Books are a great gift to give during the holiday season. The West Wind staff has compiled a list of some of our favorite equity-focused books this year that make perfect gifts.
This Book is Anti-Racist: Twenty Lessons on How to Wake Up, Take Action, and do the Work by Tiffany Jewell & Aurélia Durand
This book is for children ages 10+, and could be used in collaboration with children who are younger. It is a collection of lessons that lead young people to explore how to be anti-racist, to become more aware, and to do the work of learning history, calling in and out, and understanding concepts such as white privilege, dominant culture, types of racism and ways to take action. Beautifully written and illustrated, I would encourage adults to read it as well.
Stamped: Racism, Antiracism, and You by Jason Reynolds and Ibram X. Kendi
This book engages young adult readers with race and racism in America’s past and present. It does not shy away from telling the story of America and racism, but it also posits that we can identify and overcome racism. As a mom, raising four white kids, this book speaks to me and, as each of my kids reads it, I am finding that it speaks to them in different and powerful ways.
May We Have Enough To Share by Richard Van Camp
I love the blog, American Indians in Children’s Literature (AICL), by Dr. Debbie Reese of Nambé Pueblo. This book was one of her picks for Best Board Book by Native Writers or Illustrators in 2019. In the book, Richard Van Camp of Tlicho Nation features photographs taken by Indigenous women who blog at Tea & Bannock. I cannot wait to see my grandchild interact with it!
Belonging Through a Culture of Dignity: Keys to Successful Implementation by Floyd Cobb and John Krownapple
Many schools remain trapped in a cycle of equity dysfunction, often because they lack clarity on the fundamental needs of dignity and belonging. Once these are understood, educators can dismantle the barriers to meaningful student relationships, especially across dimensions of difference such as race, and culture, and make changes that reshape the academic experiences.
Jayden’s Big Day by Maurice Davis
According to Little Village magazine, Maurice Davis couldn’t find a book about entrepreneurship featuring children of color, so he came up with his own. Maurice is local and all proceeds go to support his non-profit. As a new grandmother, I’m having fun looking through children’s literature again.

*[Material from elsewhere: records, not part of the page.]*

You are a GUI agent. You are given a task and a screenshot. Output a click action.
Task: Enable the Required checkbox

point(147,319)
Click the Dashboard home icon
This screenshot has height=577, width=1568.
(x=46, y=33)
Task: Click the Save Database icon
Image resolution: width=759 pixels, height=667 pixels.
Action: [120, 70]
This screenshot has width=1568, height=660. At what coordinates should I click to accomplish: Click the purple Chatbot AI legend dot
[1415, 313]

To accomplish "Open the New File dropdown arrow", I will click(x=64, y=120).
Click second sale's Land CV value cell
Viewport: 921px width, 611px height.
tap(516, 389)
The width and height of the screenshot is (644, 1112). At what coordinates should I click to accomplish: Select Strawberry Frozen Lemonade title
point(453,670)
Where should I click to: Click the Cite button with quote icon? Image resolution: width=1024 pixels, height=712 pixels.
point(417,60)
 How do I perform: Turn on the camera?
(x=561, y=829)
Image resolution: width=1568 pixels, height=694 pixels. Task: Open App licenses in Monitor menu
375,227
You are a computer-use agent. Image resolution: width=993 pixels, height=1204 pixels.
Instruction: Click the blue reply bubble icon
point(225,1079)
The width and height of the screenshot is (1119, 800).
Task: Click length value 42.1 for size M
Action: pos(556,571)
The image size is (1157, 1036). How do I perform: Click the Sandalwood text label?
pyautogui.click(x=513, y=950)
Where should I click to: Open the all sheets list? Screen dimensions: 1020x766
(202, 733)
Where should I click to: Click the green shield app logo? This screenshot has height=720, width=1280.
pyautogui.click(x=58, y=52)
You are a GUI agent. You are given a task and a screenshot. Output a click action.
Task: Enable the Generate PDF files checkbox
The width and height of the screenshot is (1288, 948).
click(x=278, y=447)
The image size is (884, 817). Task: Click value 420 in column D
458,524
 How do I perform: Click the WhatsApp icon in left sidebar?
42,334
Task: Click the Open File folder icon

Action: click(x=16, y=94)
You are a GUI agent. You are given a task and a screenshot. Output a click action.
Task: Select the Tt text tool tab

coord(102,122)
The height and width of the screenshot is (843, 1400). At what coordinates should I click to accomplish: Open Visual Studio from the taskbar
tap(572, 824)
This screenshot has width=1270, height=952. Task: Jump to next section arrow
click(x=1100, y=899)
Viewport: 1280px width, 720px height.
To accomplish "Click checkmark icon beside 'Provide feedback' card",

How To Love A Jamaican by Alexia Arthurs
I truly believe fictional vignettes, such as the short stories in this book, can explain the complexities behind identity better than many non-fiction analyses (which are incredibly important, too). This collection focuses specifically on the experience of Jamaicans in the U.S. The author graduated from the Iowa Writers’ Workshop, so it shouldn’t be too surprising that there is even a story that takes place in Iowa!
Caste by Isabel Wilkerson
If you want to know how and why our systems are stratified and inequitable, it was intentional. This book explores this history and offers ideas on what we can do next.